Sorgenkind freie Finanzierung
Den großen Einbruch gab es im privaten und frei finanzierten Wohnbau. Investoren haben sich zurückgezogen und die Banken sind in der Finanzierung sehr restriktiv vorgegangen. Das haben nicht nur die Bauträger gespürt, sondern auch potenzielle Käufer. Ein Bauträger, der namentlich nicht genannt werden will, berichtet von einem Wohnprojekt für Jungfamilien, das er im letzten Jahr fertiggestellt hat. Dafür gab es auch jede Menge Interessenten. Eine Wohnung hätte er 16 Mal verkaufen können, wenn nicht 16 Mal die Banken reagiert hätten wie einstmals der Oberste Sowjet: Sie sagten zu allen Nein. Kein Käufer war gut genug, alle Kreditgesuche wurden abgelehnt.
Leichtes Wachstum 2010
Wenn sich die Banken weiter in nobler Zurückhaltung üben – und eine nachhaltige Entspannung ist trotz geringfügiger Lockerung der Kreditklemme noch nicht in Sicht –, steigt die Verantwortung der Gemeinnützigen, das Neubauniveau zumindest zu halten. Und sie scheinen bereit, die Last zu schultern. Denn für 2010 hat eine Erhebung des GBV ergeben, dass mit rund 16.000 Einheiten wieder mit einem leichten Plus zu rechnen ist. Der Anstieg wird wie schon 2009 zu einem Gutteil auf die Komplettierung einiger großer Bauvorhaben in Wien zurückzuführen sein, darunter die Projekte Karree St. Marx, Wilhelmskaserne oder Nordbahnhof. Dazu kommt ein »Leistungshoch« oberösterreichischer und vor allem steirischer Bauvereinigungen. Vor allem in der Steiermark sind die Hoffnungen von Bauträgern und Bauwirtschaft auf ein Anziehen der Baukonjunktur nach der Wiedereinführung der Zweckbindung der Wohnbauförderung groß. Die Hoffnung ist allerdings trügerisch. Denn wo kein Geld vorhanden ist, spielt auch die Widmung nur eine untergeordnete Rolle. Im steirischen Budget für 2011 fehlen 800 Millionen Euro. Das entspricht rund 20 Prozent des Gesamtbudgets. Die Wohnbauabteilung verfügt laut Abteilungsleiter Siegfried Kristan über ein Budget von 460 Millionen Euro. Davon fließen 220 Millionen in alte Förderungen, 100 Millionen sind für Bankverbindlichkeiten reserviert und 60 Millionen werden als Wohnbeihilfe ausgezahlt. Für die klassische Wohnbauförderung bleiben rund 80 Millionen Euro. »Wenn jetzt im Zuge der Budgetkonsolidierung 20 Prozent eingespart werden müssen, reden wir von 92 Millionen Euro. Dann gibt es keine Wohnbauförderung mehr«, rechnet Kristan vor. Kurzfristig sind von der gesetzlichen Wiederinführung der Zweckbindung also keine Wunderdinge zu erwarten. Dass Oberösterreich und die Steiermark heuer voraussichtlich mit einem Neubauplus von 40 Prozent aufwarten können, ist vor allem auf den Abschluss mehrer größerer Projekte und im Falle der Steiermark auf ein »Abarbeiten« des Ende 2010 auslaufenden Wohnbauprogramms zurückzuführen.

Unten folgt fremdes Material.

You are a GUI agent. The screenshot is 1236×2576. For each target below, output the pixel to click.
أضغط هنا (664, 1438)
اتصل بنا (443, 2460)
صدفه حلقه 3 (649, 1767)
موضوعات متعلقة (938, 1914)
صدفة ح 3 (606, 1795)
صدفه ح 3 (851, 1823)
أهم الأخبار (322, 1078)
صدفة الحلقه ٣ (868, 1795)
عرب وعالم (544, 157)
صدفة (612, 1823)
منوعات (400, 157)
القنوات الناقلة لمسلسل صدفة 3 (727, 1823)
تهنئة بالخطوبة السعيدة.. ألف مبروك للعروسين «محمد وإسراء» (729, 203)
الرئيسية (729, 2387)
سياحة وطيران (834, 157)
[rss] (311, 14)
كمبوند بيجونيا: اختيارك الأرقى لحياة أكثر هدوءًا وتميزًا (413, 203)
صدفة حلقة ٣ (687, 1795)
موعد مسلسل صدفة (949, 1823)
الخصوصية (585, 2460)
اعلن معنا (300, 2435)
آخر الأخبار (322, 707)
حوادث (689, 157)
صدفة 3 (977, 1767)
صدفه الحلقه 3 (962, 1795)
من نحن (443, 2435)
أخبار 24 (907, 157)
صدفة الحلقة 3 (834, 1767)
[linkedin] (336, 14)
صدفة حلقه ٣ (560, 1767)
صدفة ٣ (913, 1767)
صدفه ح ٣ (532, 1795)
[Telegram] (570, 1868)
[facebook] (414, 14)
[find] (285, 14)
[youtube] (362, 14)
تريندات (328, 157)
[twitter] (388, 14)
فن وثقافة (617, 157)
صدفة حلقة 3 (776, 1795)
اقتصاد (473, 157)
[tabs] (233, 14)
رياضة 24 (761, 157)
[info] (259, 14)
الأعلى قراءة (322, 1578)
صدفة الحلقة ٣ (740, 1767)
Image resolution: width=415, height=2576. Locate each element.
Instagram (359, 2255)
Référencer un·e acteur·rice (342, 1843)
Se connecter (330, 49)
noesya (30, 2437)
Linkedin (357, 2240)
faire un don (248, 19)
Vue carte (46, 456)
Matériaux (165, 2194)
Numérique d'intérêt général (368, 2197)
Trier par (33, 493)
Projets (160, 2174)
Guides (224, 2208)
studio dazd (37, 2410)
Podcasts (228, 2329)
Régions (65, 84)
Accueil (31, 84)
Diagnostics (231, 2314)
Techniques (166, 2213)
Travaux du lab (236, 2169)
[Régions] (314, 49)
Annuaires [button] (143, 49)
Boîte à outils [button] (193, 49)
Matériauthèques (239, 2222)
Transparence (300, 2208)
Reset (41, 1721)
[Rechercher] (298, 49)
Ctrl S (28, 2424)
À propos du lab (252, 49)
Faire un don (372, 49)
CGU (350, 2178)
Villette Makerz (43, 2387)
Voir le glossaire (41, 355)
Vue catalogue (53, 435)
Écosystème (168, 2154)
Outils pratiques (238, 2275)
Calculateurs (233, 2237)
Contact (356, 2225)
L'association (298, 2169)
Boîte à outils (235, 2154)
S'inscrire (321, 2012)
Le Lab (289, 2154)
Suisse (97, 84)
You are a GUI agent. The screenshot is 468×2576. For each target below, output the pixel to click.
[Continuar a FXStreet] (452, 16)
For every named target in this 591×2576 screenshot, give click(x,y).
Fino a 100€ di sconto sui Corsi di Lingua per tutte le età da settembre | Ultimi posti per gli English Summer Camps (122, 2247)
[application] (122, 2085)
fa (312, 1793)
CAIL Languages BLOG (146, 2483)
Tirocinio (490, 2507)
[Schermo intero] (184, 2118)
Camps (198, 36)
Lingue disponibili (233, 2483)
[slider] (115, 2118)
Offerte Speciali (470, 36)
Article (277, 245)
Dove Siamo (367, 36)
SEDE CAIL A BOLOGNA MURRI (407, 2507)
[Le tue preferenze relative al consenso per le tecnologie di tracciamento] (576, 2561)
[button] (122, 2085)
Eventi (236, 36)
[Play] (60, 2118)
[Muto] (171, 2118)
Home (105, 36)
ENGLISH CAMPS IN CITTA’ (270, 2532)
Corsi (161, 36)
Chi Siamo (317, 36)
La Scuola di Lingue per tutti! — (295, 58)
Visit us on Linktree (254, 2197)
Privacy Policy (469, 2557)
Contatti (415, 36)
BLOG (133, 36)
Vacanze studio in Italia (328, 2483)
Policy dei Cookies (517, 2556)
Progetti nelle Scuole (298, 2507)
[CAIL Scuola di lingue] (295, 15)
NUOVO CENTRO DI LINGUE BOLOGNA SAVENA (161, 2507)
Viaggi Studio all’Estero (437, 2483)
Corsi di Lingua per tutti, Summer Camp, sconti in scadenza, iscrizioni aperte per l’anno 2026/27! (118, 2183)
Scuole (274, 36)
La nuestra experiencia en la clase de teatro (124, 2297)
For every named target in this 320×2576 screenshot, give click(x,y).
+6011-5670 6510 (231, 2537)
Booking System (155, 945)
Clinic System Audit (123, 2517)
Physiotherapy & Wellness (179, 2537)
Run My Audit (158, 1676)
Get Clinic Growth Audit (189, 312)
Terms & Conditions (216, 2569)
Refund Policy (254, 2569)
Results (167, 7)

Hohes Bauvolumen, Tendenz fallend
Dass die Gemeinnützigen ihre Bauleistung in Zeiten wirtschaftlicher Turbulenzen nicht eingeschränkt, sondern stabil gehalten haben, wird auch durch das aktuelle Bauvolumen unterstrichen. Zum Jahreswechsel 2009/2010 befanden sich 24.800 Wohnungen in Bau, das sind um drei Prozent mehr als ein Jahr zuvor. Nach Übergabe von 15.700 Wohnungen heuer und dem Neustart von Projekten sollten Ende 2010 rd. 23.500 Wohnungen in Bau sein.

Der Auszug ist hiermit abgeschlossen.